I finished my school about 50years back. Applied arithmetic used to be the focus and we learnt some of the basic formulae during school which would make the life easy for someone who has just completed Grade 10. With the introduction of calculators and later by computers, the emphases shifted on the advanced sciences even in the junior classes. It has both good and bad effects, good for those who want to pursue higher studies, bad for those who will not find an opportunity to apply their knowledge of the relatively advance concepts for the rest of their life. Its a dilemma for the educators to draw the line. However, I feel that teachers can do a lot in making students understand the simple formulae so that these can be applied by them in practice.

One thing in this respect must also be understood by students, as a Chinese proverb say: "A teacher can take you to the door, he cannot open the door for you".

Teachers can only explain as to how a formula can be applied, he is not there when you need to apply it in a real life situation.

Agreed... However, at schools... We're somehow taught the exact opposite, unfortunately, and are forced to focus on the 'how' rather than the 'why', and therefore fail when attempting to apply knowledge outside of the classroom, or even when dealing with word problems.

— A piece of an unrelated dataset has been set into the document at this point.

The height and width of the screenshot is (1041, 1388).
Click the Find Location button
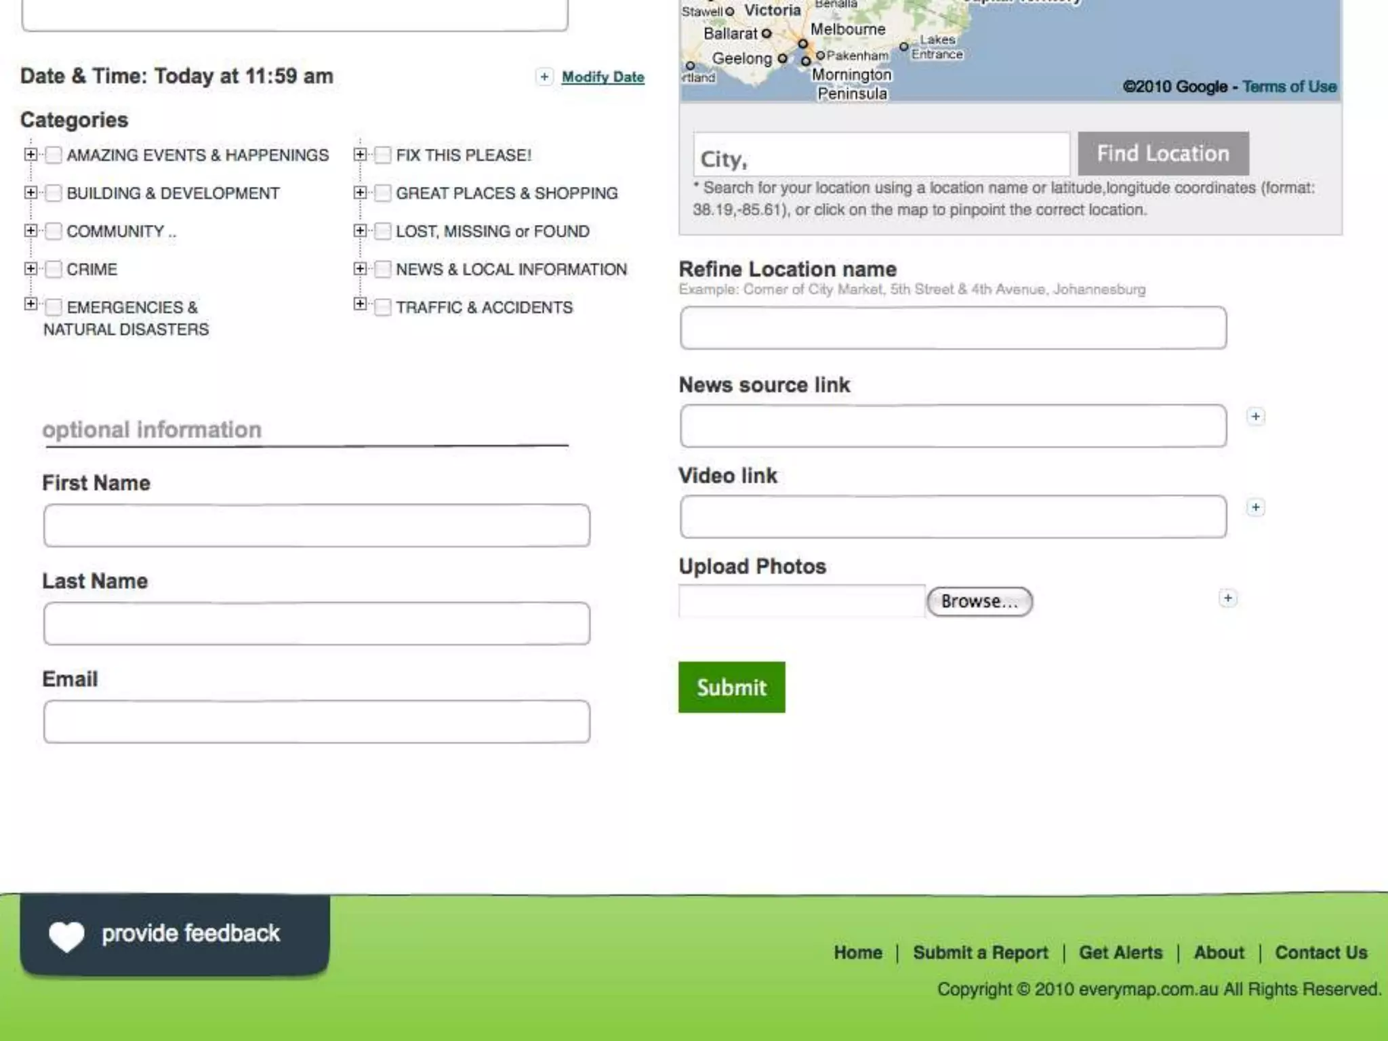point(1162,154)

It's kinda sad actually :(

We can use this formula [(a+b)^2=a^2+2*a*b+b^2] to find the squares of numbers such as 63,102,59,97 etc. easily. Let us find the square of 63 :

Example 1 :-

63^2=(60+3)^2= 60^2+2*60*3+3^2= 3600+360+9=**3969 <--Answer** ** **

Example 2 :-

(97)^2=(100-3)^2=100^2-2*100*3+3^2= 10000+600+9= **9409 <--Answer**

Understanding of formulae makes maths interesting. It can help you to do mental arithmetic as can be seen in the following example:

We know that A^2 - B^2 = (A+B)(A-B) hence A^2 = (A+B)(A-B)+B^2

Now if we have to take the square of 23 then:

23^2 = (23+3)(23-3)+3^2 = 26*20+9 = 520+9 = 529

And one who is good in metal arithmetic can find out squares of 2 digit numbers without using a calculator as illustrated above. The trick is to add or subtract a number to the original number so that you have a zero in the unit place in one of the two numbers i.e. A+B or A-B. In the example I have chosen to add 3 to 23 to get A-B equal to 20 to simplify the multiplication that can be done without using calculator.